Angela Bonavoglia is a writer and journalist. The focus of her journalism is women's issues, mainly focusing on health, religion and social issues. She has been known to express her journalism through different mediums such as writing, film, television and even dance.

She is best known for her 1991 book, The Choices We Made. The work analyzed seven decades worth of history of women who has abortions. Within this book there are also accounts from multiple high profile people and celebrities expressing their experiences with illegal and legal abortions. Because of the work she has had the opportunity to broadcast her cause among numerous platforms such as Oprah, and the Leonard Lopate Show. She also has written another work called Good Catholic Girls: How Women are Leading the Fight to Change the Church. focusing on the advancement of women within the Catholic Church and the progress that has been made within the reform she has backed throughout her career.

in 2002, Angela wrote a story titled "The Church's Tug of War" The focus of the article was for reform within the Catholic church.
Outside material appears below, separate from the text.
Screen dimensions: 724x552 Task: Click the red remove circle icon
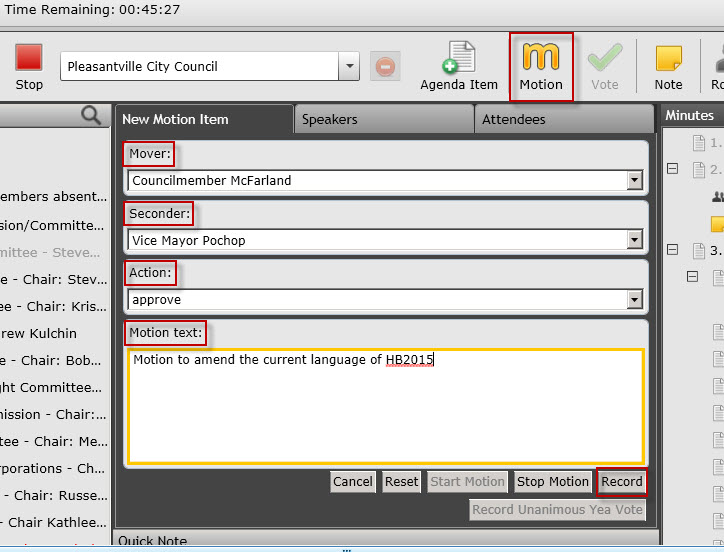pyautogui.click(x=383, y=67)
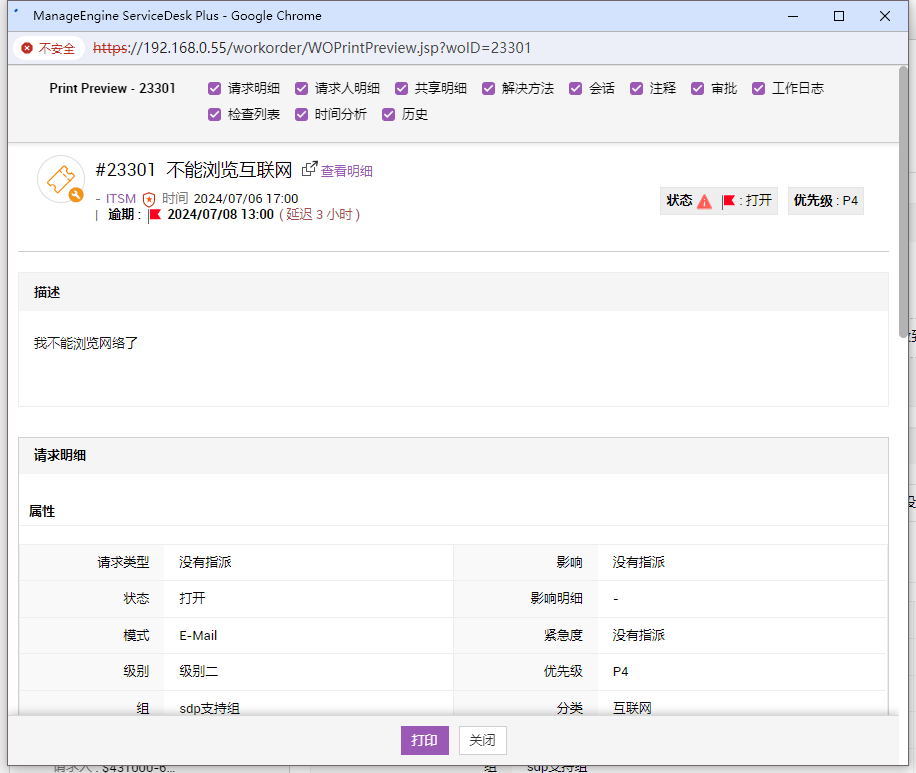Click the red flag next to 打开 status

point(729,201)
Angela called for the reform after a wave of sexual abuse claims came from clergy members within the faith. While doing so this article also shined a new light up on the role of women within the church as well as the calling of the reform.

In 2005, Bishop Arthur J. Serratelli banned Bonavoglia from speaking at a Catholic retreat, based on her outspokenness of sex crimes in the Catholic Church.

Bonoglovia is known for her strategizing, communication and her development skills. She has worked as a consultant for multiple foundations. Some of these include Planned Parenthood, the Ford Foundation, the Ms. Foundation for Women, the Coalition of 100 Black Women, the International Womens Health Coalition, The New York Community Trust, the Edna McConnell Clark Foundation, Women and Philanthropy, The White House Project, the New York City Health Department, and has been an associate with the Geoffrey Knox Associates as of recent. The work she has done through them has influenced other organizations such as the Guttmacher Institute, Physicians for Reproductive Health, Gynuity Health Projects, and the International Trachoma Initiative.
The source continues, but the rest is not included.